Problem details: Two lines below mark the span: the one containing "This screenshot has width=1568, height=684." and the one containing "Click the Export". Set down both, plus every line between, exactly as they stand, and nothing else.

Data records below:

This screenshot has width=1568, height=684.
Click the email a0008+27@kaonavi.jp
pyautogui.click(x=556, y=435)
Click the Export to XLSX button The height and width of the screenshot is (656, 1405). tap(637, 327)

End of Data records.
Data records below:

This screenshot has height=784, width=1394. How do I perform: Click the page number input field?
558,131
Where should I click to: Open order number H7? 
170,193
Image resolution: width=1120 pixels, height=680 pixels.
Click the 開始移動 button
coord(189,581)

End of Data records.

Problem solution:
This screenshot has width=1568, height=684.
Click the email a0008+27@kaonavi.jp
pyautogui.click(x=556, y=435)
Click the Export to XLSX button The height and width of the screenshot is (656, 1405). tap(637, 327)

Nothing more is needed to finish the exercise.